Pseudomonas is the most common identified pathogen, but it was also the identified fungus in three patients (18.75%). In fact, some authors believe that patients who do not show disease resolution after 7–10 days with antibacterial regimens should switch to empirical antifungal treatments resulting in significant reductions in mortality, morbidity and need for surgical intervention [2]. They consider that there are limitations in culture studies, so early initiation of antifungals can prevent expansion of the infection and cranial nerve involvement. Moreover, as opposed to bacterially mediated disease, fungal infections are known to present with fewer heralding MOE symptoms such as pain and aural fullness and are more closely associated with immunosuppression, leading to diagnostic delays and more severe cases [5, 17]. Other studies report the increasing frequency of non-Pseudomonas causes of MOE [25].

In severe cases, because of lack of response with medical treatment, other treatment options are frequently proposed, mainly surgical interventions [1, 17, 19, 22]. In our study, nine patients (56.25%) underwent surgery, but even so the disease was not controlled. Actually, the place of surgery is not well defined in management of MOE. Exposing intact skull bones may on the other side expand infection [26].

Disease resolution is considered when there is pain resolution, no otorrhea or granulation, and when imaging and inflammatory markers are normalized [10].

Because of the high risk of recurrence, follow-up should be at least 6 months [10].

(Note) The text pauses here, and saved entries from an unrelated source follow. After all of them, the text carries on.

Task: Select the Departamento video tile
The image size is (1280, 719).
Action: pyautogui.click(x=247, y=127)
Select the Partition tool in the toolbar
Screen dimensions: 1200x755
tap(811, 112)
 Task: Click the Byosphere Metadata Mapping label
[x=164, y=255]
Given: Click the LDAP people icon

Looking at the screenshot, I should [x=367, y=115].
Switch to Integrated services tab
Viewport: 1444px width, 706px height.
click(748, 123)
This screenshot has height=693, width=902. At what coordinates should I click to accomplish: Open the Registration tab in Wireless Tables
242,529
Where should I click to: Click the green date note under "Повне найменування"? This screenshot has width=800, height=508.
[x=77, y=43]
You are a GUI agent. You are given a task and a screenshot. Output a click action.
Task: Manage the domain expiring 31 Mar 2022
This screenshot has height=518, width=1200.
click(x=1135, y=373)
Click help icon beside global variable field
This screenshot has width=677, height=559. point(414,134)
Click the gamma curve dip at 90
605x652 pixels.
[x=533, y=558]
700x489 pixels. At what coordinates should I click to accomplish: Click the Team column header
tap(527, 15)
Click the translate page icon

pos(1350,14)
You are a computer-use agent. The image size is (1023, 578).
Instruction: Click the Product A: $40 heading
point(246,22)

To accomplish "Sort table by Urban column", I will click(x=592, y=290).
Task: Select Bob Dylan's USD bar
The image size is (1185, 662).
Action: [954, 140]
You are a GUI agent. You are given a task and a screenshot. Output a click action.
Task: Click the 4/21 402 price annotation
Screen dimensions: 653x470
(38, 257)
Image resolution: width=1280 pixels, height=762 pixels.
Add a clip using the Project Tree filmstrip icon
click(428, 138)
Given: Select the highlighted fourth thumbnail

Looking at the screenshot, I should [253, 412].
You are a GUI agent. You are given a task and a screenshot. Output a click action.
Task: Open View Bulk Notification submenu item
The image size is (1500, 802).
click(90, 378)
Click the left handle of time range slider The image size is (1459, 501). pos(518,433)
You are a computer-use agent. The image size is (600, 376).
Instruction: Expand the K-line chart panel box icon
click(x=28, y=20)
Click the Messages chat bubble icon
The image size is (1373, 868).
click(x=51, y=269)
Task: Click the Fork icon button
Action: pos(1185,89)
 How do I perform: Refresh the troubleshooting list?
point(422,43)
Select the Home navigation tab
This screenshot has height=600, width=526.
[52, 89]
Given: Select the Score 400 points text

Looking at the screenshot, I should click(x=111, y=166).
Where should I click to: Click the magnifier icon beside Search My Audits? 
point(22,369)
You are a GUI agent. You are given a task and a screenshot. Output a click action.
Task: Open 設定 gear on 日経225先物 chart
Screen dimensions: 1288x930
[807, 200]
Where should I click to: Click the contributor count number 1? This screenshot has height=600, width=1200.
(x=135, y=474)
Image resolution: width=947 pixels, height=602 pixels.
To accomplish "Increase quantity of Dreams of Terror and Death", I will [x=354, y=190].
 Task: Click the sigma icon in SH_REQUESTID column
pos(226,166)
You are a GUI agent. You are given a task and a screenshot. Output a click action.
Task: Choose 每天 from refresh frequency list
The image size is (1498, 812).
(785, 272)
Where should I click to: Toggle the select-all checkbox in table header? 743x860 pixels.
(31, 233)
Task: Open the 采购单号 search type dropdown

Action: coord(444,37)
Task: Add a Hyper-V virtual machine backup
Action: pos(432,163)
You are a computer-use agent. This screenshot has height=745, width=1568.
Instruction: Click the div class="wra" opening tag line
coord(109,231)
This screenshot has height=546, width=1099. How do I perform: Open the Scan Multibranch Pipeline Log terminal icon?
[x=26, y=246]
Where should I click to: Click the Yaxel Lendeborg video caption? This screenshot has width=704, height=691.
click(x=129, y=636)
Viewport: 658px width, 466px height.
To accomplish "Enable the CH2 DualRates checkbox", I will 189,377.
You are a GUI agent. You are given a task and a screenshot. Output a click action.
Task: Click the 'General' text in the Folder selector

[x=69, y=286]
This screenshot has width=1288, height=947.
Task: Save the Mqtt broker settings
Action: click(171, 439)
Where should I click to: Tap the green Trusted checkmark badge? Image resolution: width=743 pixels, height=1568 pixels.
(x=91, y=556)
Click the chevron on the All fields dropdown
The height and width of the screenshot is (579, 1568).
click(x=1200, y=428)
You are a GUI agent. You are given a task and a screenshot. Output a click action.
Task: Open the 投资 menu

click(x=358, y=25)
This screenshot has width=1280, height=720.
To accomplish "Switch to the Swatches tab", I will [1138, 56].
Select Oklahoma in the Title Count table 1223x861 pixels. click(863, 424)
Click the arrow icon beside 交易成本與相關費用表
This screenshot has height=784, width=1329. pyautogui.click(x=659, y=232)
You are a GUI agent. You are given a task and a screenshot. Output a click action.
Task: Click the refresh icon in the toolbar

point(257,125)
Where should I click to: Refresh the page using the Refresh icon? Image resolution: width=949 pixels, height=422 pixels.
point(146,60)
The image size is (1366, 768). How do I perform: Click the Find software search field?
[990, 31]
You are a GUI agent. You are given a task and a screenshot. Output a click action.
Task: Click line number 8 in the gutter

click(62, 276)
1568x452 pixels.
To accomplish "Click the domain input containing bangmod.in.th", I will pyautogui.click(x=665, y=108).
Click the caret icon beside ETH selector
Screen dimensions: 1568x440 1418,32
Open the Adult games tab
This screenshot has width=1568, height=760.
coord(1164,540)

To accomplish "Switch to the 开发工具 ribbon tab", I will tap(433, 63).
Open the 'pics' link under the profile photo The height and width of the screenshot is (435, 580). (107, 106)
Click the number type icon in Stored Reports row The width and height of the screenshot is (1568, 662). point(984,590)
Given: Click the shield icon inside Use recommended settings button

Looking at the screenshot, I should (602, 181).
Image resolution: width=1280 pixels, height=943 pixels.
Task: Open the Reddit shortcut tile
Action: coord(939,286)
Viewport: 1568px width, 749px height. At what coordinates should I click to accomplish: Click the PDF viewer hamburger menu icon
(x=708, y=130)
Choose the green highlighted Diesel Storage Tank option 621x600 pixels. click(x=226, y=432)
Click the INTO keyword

Mortality rate related to MOE can reach up to 42% mainly in severe groups [1, 17, 24]. In a retrospective review of 28 patients with MOE treated with antibiotics and surgery, the overall disease-specific mortality was 17.8%, six patients (21.4%) relapsed and two patients were still AWD at the time of the conclusion of the study [17].

In another study with 23 patients treated also with antibiotics and surgery, 9 (39%) patients died because of the disease [1].

In another study with 19 patients, 3 (17%) patients died because of the disease [19].

In Spain, in a retrospective observational study of the population admitted in different hospitals, 355 patients had the diagnosis of MOE and had a mortality rate related to MOE of 3.66% [23].

There was no disease-specific mortality and no relapse in this retrospective study.

Exposure to HBOT can induce vasoconstriction and decreased oedema of damaged tissues, proliferation of fibroblasts, activation of neoangiogenesis, increase in oxygen-dependent antibacterial activity of leukocytes, improved activity of osteoblasts and osteoclasts and increased antibacteiral effectiveness of some antibiotics [8].

The authors of this study believe that it is difficult to perform a double-blind study with HBOT, since the difference of pressures is felt by the human body and because a patient can notice whether he is breathing pure oxygen or air.

Though there are no randomized controlled trials on the use of hyperbaric oxygen therapy in the treatment of MOE [13], this retrospective study demonstrated disease resolution with HBOT in conjunction with antibiotics when all other treatments available failed. The time of hospitalization prior to HBOT was significantly longer than the time between beginning HBOT and cure (p = 0.028, Wilcoxon signed rank test). This suggests that the early initiation of treatment with HBOT could prevent severe complications of MOE and the morbidity associated with it.

Conclusion

Malignant otitis externa is a serious disease and our experience demonstrates that HBOT is well tolerated and might be helpful as an adjunctive treatment to microbial therapy. This study supports that HBOT should be considered in patients who failed conventional therapy and in severe cases.

Beacuse of poor accessibility to hyperbaric chambers and relatively rare incidence of MOE, prospective and randomized studies are difficult to conduct, but are needed to support and standardize HBOT treatment protocols.